Mrs F, a 60-year-old retired gardener, attended her GP surgery enquiring about a lesion on her scalp. It had been bothering her for several years but she had ignored it. She assumed it was scar tissue from a head injury sustained several years ago, which had required stitches.

She had spent the majority of her childhood living in India and had attended the surgery in the past with concerns about moles on her legs – all of which had been found to be benign. Mrs F was assessed by Dr S who considered an infected sebaceous cyst to be the most likely diagnosis in view of the position of the lesion and the abundance of hair follicles. He prescribed a course of oral antibiotics. She returned to the surgery a week later with no significant improvement in her symptoms, so a further course of antibiotics was tried.

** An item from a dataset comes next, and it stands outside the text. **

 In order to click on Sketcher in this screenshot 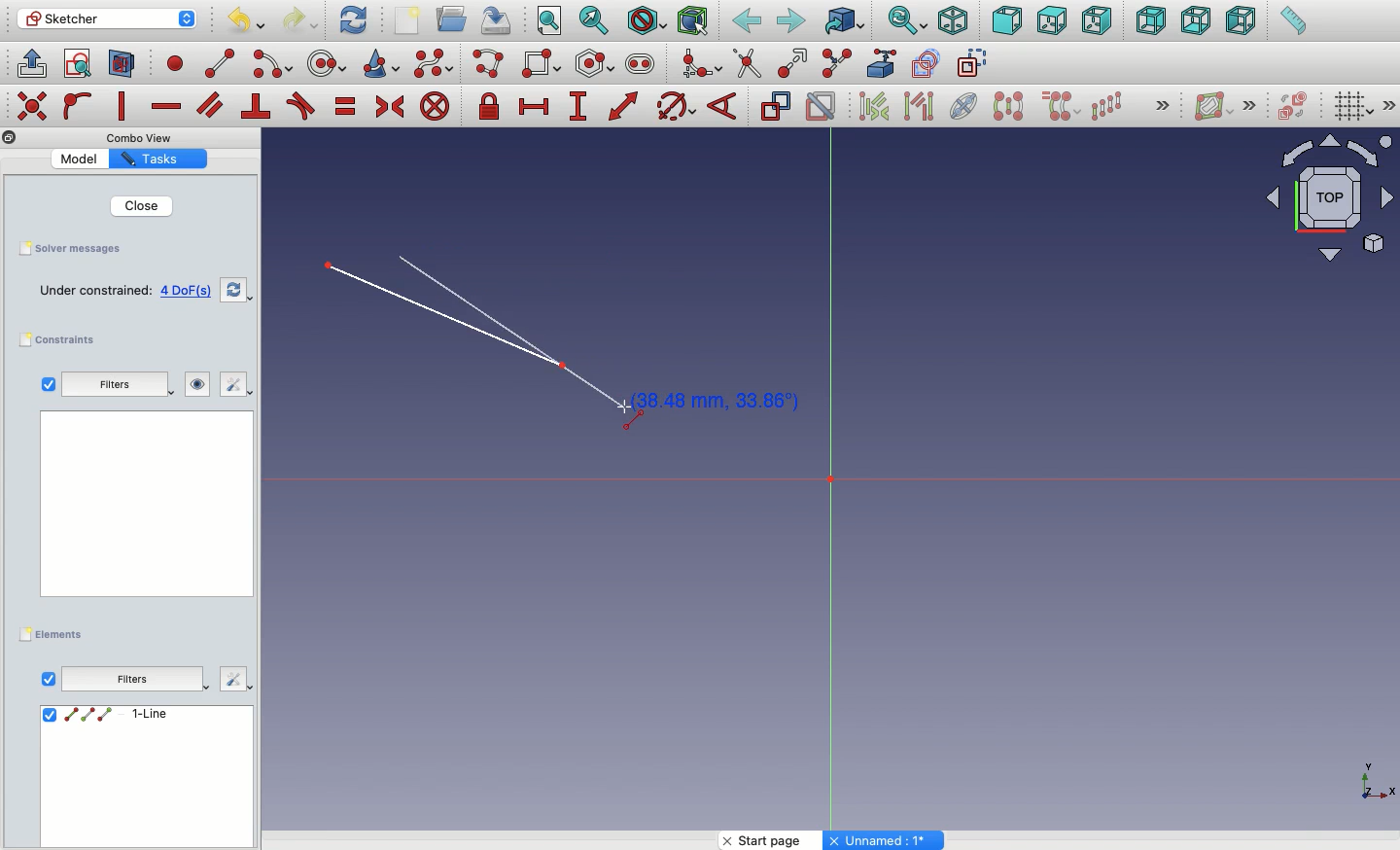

Mrs F returned to the surgery again after a fortnight, reporting that the lesion was now bleeding occasionally, and that the antibiotics had had no effect. Dr S booked her in to his regular minor surgery clinic to excise the lesion. The procedure was uneventful with a good result, but Dr S elected not to send the tissue sample for histology. Nearly a year passed, by which time Mrs F had moved house and changed GPs. She consulted her new GP Dr G, and once again brought attention to the lesion on her scalp, which had failed to improve. Dr G prescribed her a course of antibiotics and referred her for surgical removal of the infected lesion, which was carried out a few weeks later.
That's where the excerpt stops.